Memcpy function is running on SoC with Cortex-A53 core.
Old, slower memcpy function is using natural 64-bit alignment during copying (after copying enough bytes at the start of memcpy to achieve natural alignment).
However, AXI Interconnect of SoC can handle 128-bit accesses, so we can make that memcpy faster.
Therefore, in case of 32 Byte alignment I am augmenting memcpy function by making following copy operations in case of 256-bit alignment:
// copy (32byte) wise // test for 32byte alignment if ((psrc & double_qword_mask)==0){ // 256 bits aligned while (len>double_qword_mask){ asm volatile ("ldp q0, q1, [%0]"::"r"(psrc)); asm volatile ("stp q0, q1, [%0]"::"r"(pdst)); pdst += double_qword_length; psrc += double_qword_length; len -= double_qword_length; } }
Rest of memcpy function stays the same.
This really made memcpy function faster for about 70%.
However, sporadically this memcpy function makes errors during copying data.

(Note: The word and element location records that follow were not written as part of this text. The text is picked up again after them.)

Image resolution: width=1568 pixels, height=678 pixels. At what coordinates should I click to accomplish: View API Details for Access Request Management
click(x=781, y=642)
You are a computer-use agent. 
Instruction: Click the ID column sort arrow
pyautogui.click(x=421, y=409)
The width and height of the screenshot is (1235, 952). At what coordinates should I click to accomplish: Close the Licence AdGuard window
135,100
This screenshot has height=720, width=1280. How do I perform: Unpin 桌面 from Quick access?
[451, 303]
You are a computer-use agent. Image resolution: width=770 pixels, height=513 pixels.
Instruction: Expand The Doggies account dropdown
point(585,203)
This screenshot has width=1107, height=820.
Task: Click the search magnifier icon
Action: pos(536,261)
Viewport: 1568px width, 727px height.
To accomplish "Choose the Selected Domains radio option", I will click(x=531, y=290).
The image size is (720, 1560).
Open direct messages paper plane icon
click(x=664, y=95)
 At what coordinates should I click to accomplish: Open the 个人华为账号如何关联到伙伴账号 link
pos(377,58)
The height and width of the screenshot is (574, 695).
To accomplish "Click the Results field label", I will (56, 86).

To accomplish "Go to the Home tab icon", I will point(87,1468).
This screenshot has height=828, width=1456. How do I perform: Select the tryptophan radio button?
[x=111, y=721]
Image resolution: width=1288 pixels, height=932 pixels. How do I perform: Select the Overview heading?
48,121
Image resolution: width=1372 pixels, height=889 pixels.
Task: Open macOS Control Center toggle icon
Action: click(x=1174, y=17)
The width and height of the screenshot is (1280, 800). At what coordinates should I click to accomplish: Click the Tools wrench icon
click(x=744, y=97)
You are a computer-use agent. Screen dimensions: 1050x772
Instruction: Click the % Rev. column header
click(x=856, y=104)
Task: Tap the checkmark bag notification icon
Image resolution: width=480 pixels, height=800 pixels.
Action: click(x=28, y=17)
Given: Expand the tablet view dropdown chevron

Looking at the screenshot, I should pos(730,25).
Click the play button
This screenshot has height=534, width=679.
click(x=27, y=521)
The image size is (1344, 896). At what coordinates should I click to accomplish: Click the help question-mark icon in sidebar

I am making checks after doing memcpy to see how does error in copying data happen, and it was always mismatch in 16 or 32 bytes, coming from accesses to NEON registers.This problem happens only when function memcpy is compiled with optimisation level -O3 (highest optimisation, gcc compiler) and very sporadic.
When compiling function memcpy with optimisation level -O0 (no optimisation, gcc compiler), such errors do not happen, but memcpy function runs slower as well.
Source and destination of memcpy are in uncached RAM.
Do you have any idea where does this problem come from?
Kind Regards,
Rijad
Dear ricky12,
42Bastian Schick is right, you should declare registers q0 and q1 as clobbered in your inline assembly statement.
Extended Asm (Using the GNU Compiler Collection (GCC))
Also, you could use only one asm string, see 6.47.2.2 Assembler Template.